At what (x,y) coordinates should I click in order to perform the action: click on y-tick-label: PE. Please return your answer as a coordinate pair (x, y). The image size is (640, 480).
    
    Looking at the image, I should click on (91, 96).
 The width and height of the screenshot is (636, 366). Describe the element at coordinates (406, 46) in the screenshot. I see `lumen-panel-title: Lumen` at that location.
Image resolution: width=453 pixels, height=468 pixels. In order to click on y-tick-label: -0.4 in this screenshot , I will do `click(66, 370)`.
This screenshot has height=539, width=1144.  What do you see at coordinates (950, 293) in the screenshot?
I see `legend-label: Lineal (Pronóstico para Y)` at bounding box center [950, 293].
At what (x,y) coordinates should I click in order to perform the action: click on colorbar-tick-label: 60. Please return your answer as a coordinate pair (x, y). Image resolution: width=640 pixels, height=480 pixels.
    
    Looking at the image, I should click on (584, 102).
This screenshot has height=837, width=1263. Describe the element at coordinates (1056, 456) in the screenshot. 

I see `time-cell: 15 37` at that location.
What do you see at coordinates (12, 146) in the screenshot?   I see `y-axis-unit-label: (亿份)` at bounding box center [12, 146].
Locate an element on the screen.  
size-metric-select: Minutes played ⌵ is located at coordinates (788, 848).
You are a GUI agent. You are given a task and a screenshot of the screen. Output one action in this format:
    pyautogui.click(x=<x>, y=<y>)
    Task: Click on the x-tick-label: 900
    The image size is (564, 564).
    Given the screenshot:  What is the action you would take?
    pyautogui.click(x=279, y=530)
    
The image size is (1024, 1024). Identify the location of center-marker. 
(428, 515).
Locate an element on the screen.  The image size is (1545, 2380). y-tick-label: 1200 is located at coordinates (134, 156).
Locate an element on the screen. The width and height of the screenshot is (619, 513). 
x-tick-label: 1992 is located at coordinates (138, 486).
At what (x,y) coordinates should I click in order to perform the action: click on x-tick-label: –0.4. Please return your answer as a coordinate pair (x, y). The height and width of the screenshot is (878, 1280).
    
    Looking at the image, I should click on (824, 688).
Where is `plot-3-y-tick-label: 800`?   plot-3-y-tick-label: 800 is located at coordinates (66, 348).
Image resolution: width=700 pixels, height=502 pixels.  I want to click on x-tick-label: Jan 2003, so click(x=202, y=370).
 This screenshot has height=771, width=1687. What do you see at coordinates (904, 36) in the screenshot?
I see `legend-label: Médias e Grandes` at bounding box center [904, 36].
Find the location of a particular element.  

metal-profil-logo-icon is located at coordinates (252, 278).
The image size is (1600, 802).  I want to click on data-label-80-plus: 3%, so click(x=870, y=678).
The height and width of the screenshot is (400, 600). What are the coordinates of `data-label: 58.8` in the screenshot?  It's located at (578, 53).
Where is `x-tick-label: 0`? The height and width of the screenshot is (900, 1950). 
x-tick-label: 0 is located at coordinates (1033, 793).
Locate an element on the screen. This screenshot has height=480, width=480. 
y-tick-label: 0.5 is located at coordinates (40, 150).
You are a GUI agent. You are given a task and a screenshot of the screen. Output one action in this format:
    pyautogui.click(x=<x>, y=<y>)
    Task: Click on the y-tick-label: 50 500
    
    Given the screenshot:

------------------------------------------------

## Task instructions
Copy out the rows starting at the line that has "What do you see at coordinates (12, 146)" and ending after the line that has "center [904, 36].", swapping "Locate an element on the screen" for "Find an element on the screen" wherever it occurs and leaving everything else unchanged.

## Exercise output
What do you see at coordinates (12, 146) in the screenshot?   I see `y-axis-unit-label: (亿份)` at bounding box center [12, 146].
Find an element on the screen.  
size-metric-select: Minutes played ⌵ is located at coordinates (788, 848).
You are a GUI agent. You are given a task and a screenshot of the screen. Output one action in this format:
    pyautogui.click(x=<x>, y=<y>)
    Task: Click on the x-tick-label: 900
    The image size is (564, 564).
    Given the screenshot:  What is the action you would take?
    pyautogui.click(x=279, y=530)
    
The image size is (1024, 1024). Identify the location of center-marker. 
(428, 515).
Find an element on the screen.  The image size is (1545, 2380). y-tick-label: 1200 is located at coordinates (134, 156).
Find an element on the screen. The width and height of the screenshot is (619, 513). 
x-tick-label: 1992 is located at coordinates (138, 486).
At what (x,y) coordinates should I click in order to perform the action: click on x-tick-label: –0.4. Please return your answer as a coordinate pair (x, y). The height and width of the screenshot is (878, 1280).
    
    Looking at the image, I should click on (824, 688).
Where is `plot-3-y-tick-label: 800`?   plot-3-y-tick-label: 800 is located at coordinates (66, 348).
Image resolution: width=700 pixels, height=502 pixels.  I want to click on x-tick-label: Jan 2003, so click(x=202, y=370).
 This screenshot has height=771, width=1687. What do you see at coordinates (904, 36) in the screenshot?
I see `legend-label: Médias e Grandes` at bounding box center [904, 36].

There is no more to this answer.